Autant dire que la crise de la Covid a fait basculer nombre d’habitants dans la précarité voire l’extrême pauvreté. Le Programme des Nations Unies pour le Développement indiquait que l’Inde était parvenue à arracher à la pauvreté 271 millions de personnes entre 2006 et 2016, mais que ce chiffre avait commencé à de nouveau s’élever un peu ensuite. La Covid-19 a amplifié le mouvement de façon dramatique et selon le même organisme 260 millions d’Indiens auraient ainsi rebasculé dans la pauvreté en 2020. Un gigantesque bon en arrière, qui a entraîné un exode massif de travailleurs, souvent invisibles, qui avaient quitté leur région d’origine pour trouver un emploi dans les grands centres urbains : New Delhi, Bombay, Bangalore. Pour les régions rurales, c’est la double peine : non seulement les villages ne reçoivent plus les fonds que ces travailleurs envoyaient (qui pouvaient représenter jusqu’à 35% du PIB régional), mais il faut en plus subvenir à leurs besoins. Pour les centres urbains, leur désertification a pesé lourd aussi au moment du redémarrage. Tout simplement, la main-d’œuvre a disparu et tarde à revenir. En dessous de plus de 11 points de sa moyenne de long terme, le taux d’utilisation des capacités de production reste bas, signe d’un outil productif toujours sous sollicité.

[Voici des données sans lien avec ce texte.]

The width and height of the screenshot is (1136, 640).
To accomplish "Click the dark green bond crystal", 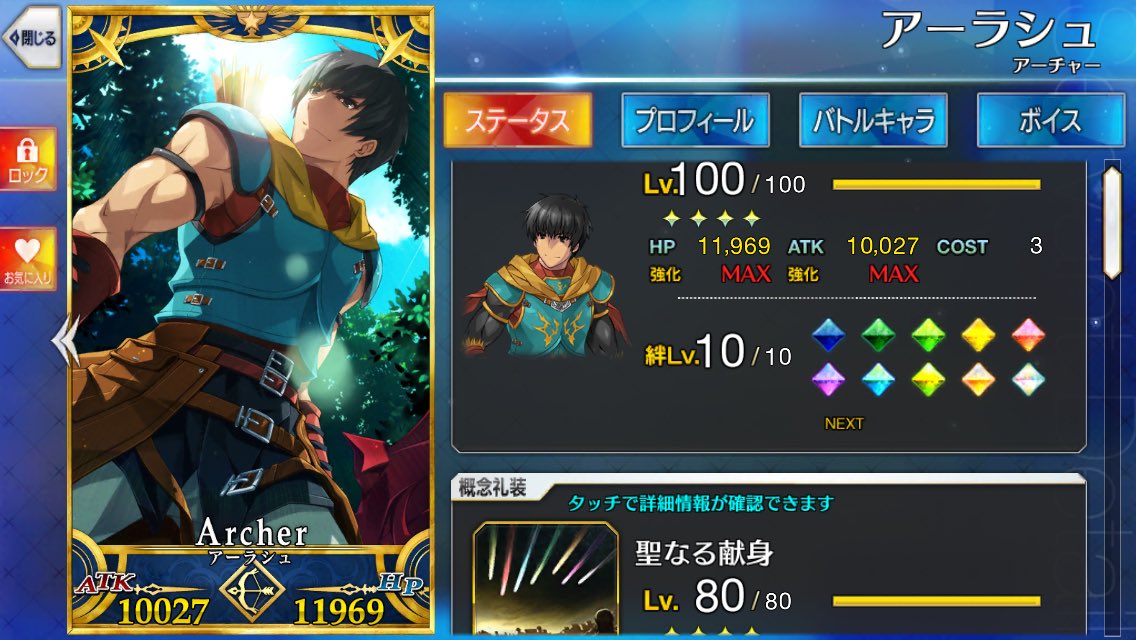I will [878, 336].
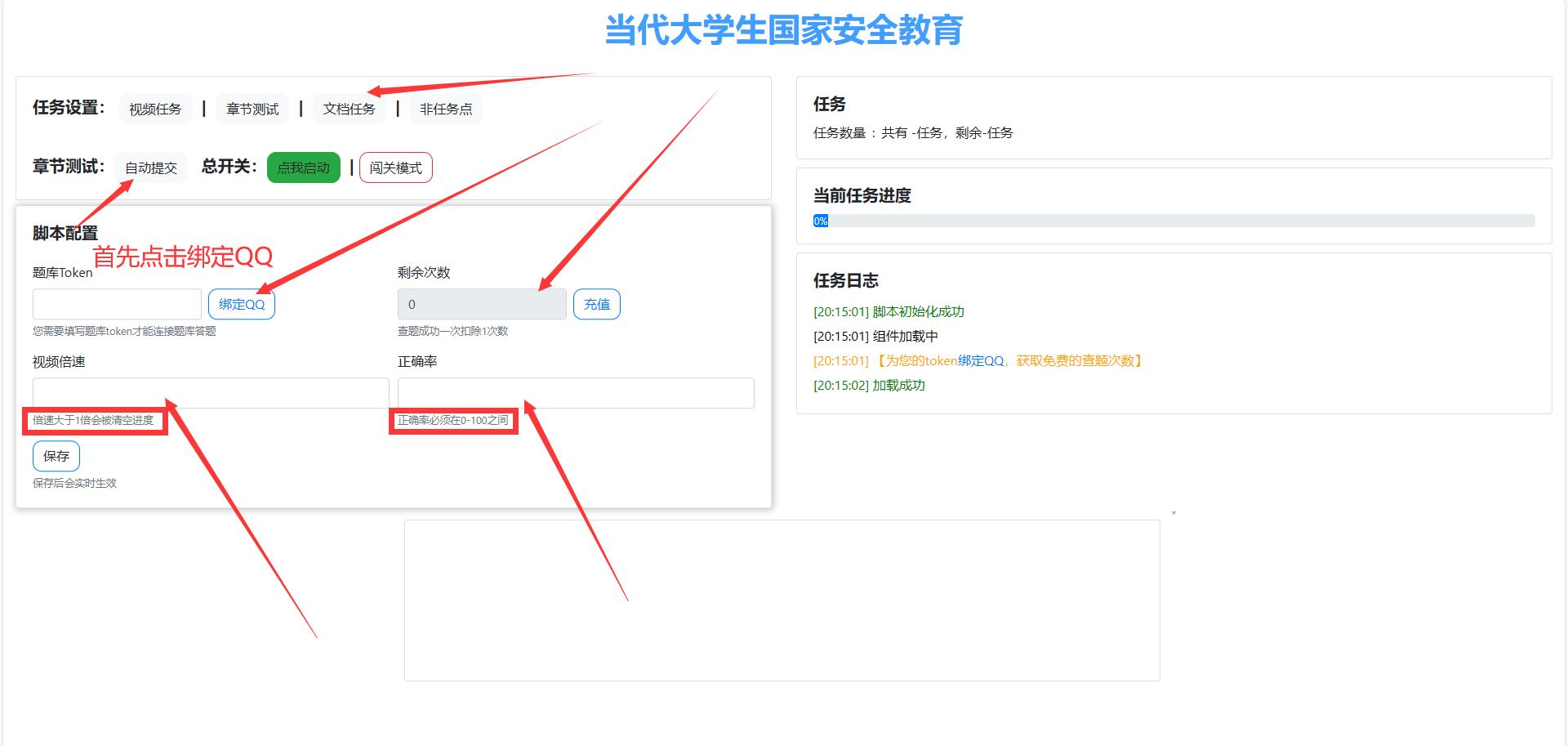Click the 绑定QQ button
The height and width of the screenshot is (746, 1568).
(241, 303)
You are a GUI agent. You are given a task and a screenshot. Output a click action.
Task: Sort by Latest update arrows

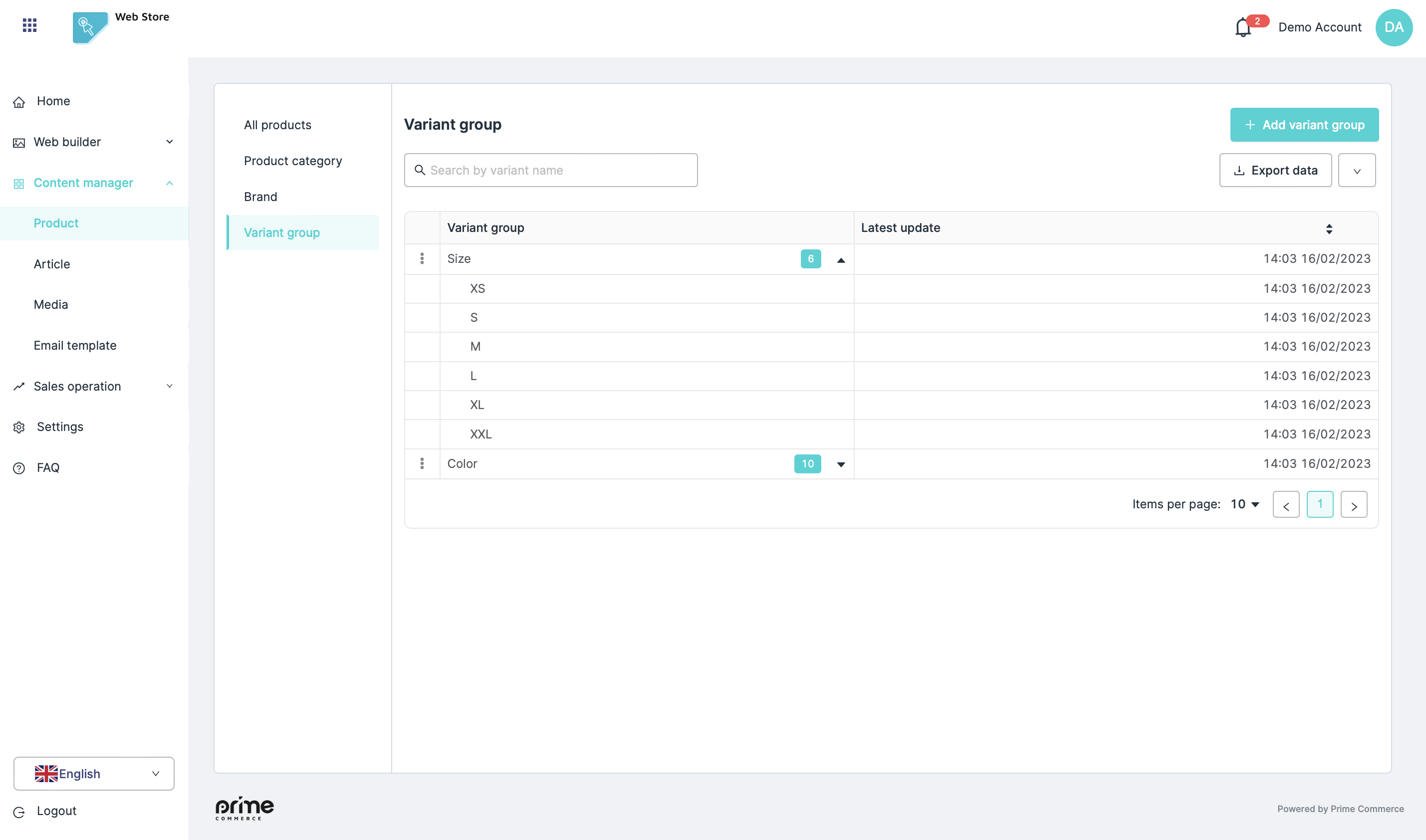pyautogui.click(x=1329, y=228)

Impossible pour les finances publiques de prendre le relais


Et il ne faudra pas trop compter sur le soutien de l’État. Les finances publiques, déjà très dégradées avant la crise, n’ont pas pu suivre. Avec un déficit qui aurait atteint plus de 13% du PIB l’année dernière selon le FMI et un endettement public frôlant les 90%, chaque mois de sous-activité plonge un peu plus les comptes publics dans le rouge. À ce contexte, déjà très difficile viennent s’ajouter trois autres écueils :


1. il y d’abord, la fragilisation du système bancaire, dont le taux des actifs non performants est très élevé, notamment dans les banques publiques ;
2. vient ensuite le tarissement des fonds envoyés par la diaspora indienne, la plus importante au monde, elle-même affectée par les conséquences de la crise. Estimés à un peu plus de 25 milliards de dollars annuels cela représente 3% du produit national brut ;
3. et pour finir le réveil de l’inflation sur deux composantes très sensibles : l’alimentaire et les carburants.


Bref, derrière une Inde qui brille dans la pharmacie et les services, il y a la face plus sombre d’une économie proche de la rupture et qui embarque dans sa débandade la majorité de la population.